Sunday, November 18

I Hate Airports

Spur of the moment, I decide I am going back to France, and, what do you know, my sister happens to have two tickets. There is no time to pack, we just leave.
I have no recollection of being on the first flight, but all of a sudden we are in an unknown airport where we must catch out second flight. I think it must be Dubai. There are no signs, only clocks, which tell me that it is 9:30 PM. I know we must be on the connecting flight my 9:40, but I do not know the number or airline because Laura has the tickets. She pulls them out and determines that the connecting flight is controlled by British Airways... but when we look at a list of airlines, British Airways does not operate out of this airport. Laura pulls me over to a phone booth and rifles through a packet of papers she finds there. It is some sort of airline code book, and she finally tells me that the Airline we are looking for is the national airline of the Democratic Republic of the Congo. The packet also tells her that there is a fee of 250,000 Rand (South African currency) for the non-corresponding airlines, which I equate in my head to $4,000.
An Indian woman passing by overhears us and tells us that we've got it all wrong. She shows me a map of the airport, and shows me which desk I should go to to get my own map of the airport, which in turn will direct me to information. I'm pretty sure we missed our flight.

Friday, November 9

Dork Dance and (Not My) Wedding Anxiety

I am on vacation with my family, and my parents have decided that it would be beneficial to our cultural knowledge to visit a theme park. The theme park is located on a rocky cliff, and the manager directs our car into the cave so we can begin the ride. The whole thing is really sketchy and makes me really uncomfortable, like the bad circus, and I keep telling my mom that we should quit, "before it's too late." The path we drive down is very narrow, crumbling at the edges, where it drops down about five feet to moats of lava on either side. We proceed at a crawling pace in the Mini Cooper so as to avoid the campus squirrels and cardboard vampires that keep popping up. Finally my mom gets tired of waiting for the exciting part, so we reverse out of the cave, which is only about twenty feet long.

I return to my hotel room to make a flower arrangement, only to find the math team staying there. I happen to know one of the guys from somewhere random, so I decide I should chat with him so I don't appear unfriendly. While we are chatting awkwardly some music starts playing on the stereo, and I get really excited, thinking everyone is about to start dancing, and things will loosen up a bit. I exclaim, "Come on, we should dance!" and start grooving.
The guy just stares at me and goes, "Uhhh..."
"Come on, this is a great song!" He just looks around at his teammates, and I look at them too and see them all standing motionless, slouching and staring at me. I should have realized that of course the math team would never know how to dance, but I am the huge dork in this situation.

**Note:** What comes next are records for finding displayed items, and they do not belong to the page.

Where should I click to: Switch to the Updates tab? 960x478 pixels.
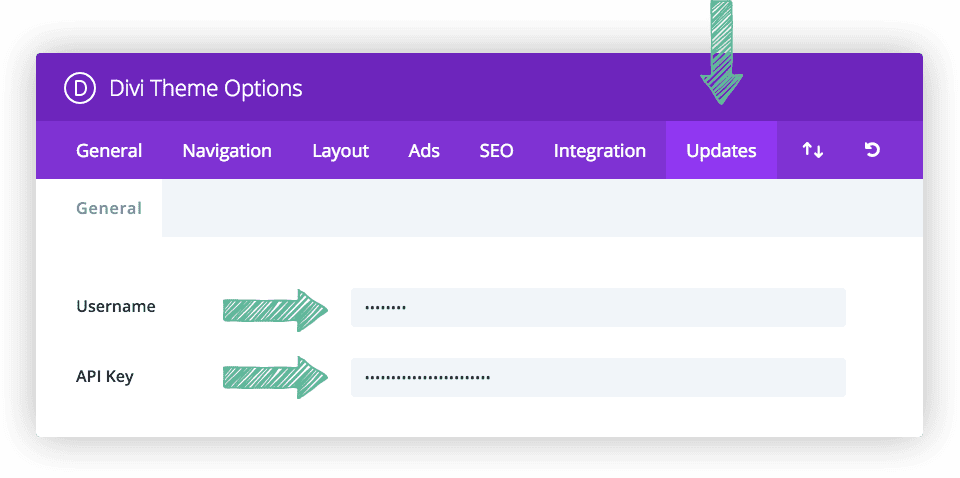721,151
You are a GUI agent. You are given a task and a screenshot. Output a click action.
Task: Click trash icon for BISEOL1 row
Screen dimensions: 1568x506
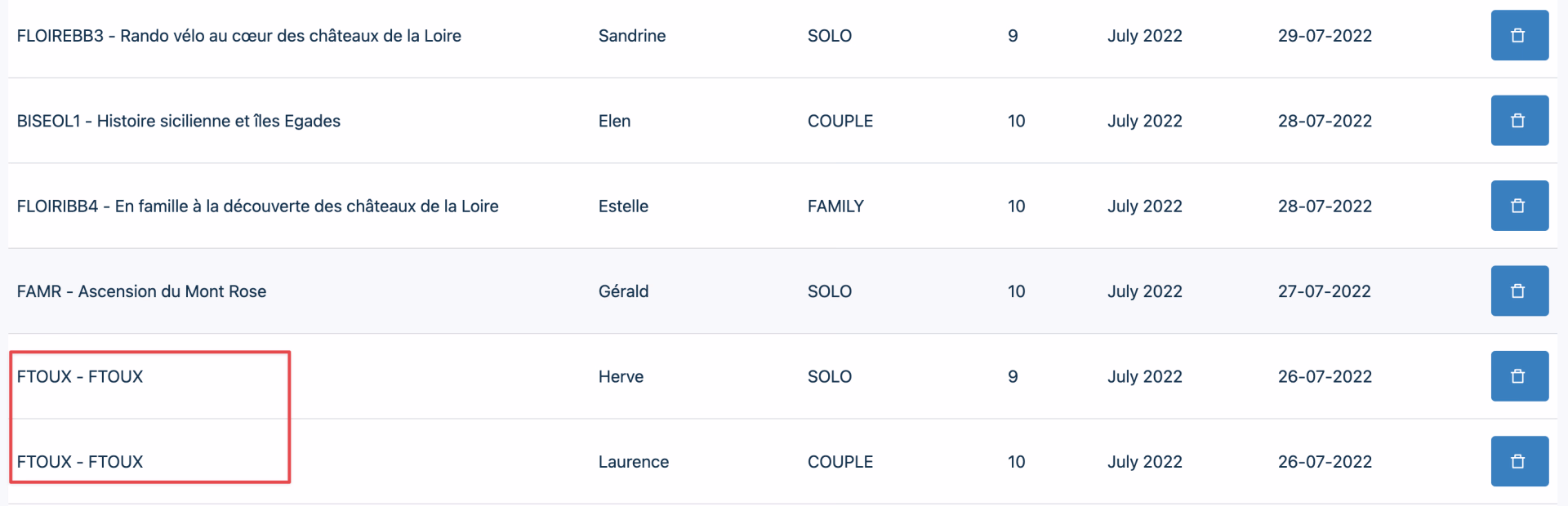click(1519, 121)
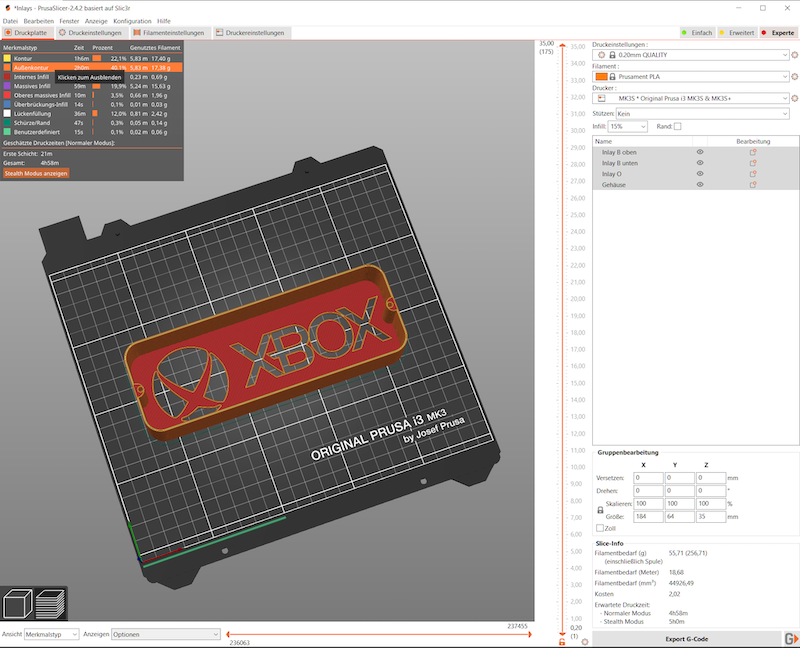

Later someone else has Garett's (my sister's fiance's) green bike, and they want to ride somewhere with me. In the gift shop of Fontainebleau I realize I'm supposed to be in love with this person. I decide I will act like I am for a while, because it must be part of the plan where we pretend like we're in love for a while. Then I realize I actually am in love with the person, and they are in love with me, but I feel terrible because I've only just now realized I really love them, so I must have been lying to them for a long time out of convenience. I want to tell them the truth, that I finally love them and only now found out, am too scared to say anything because they will probably hate me for lying for so long.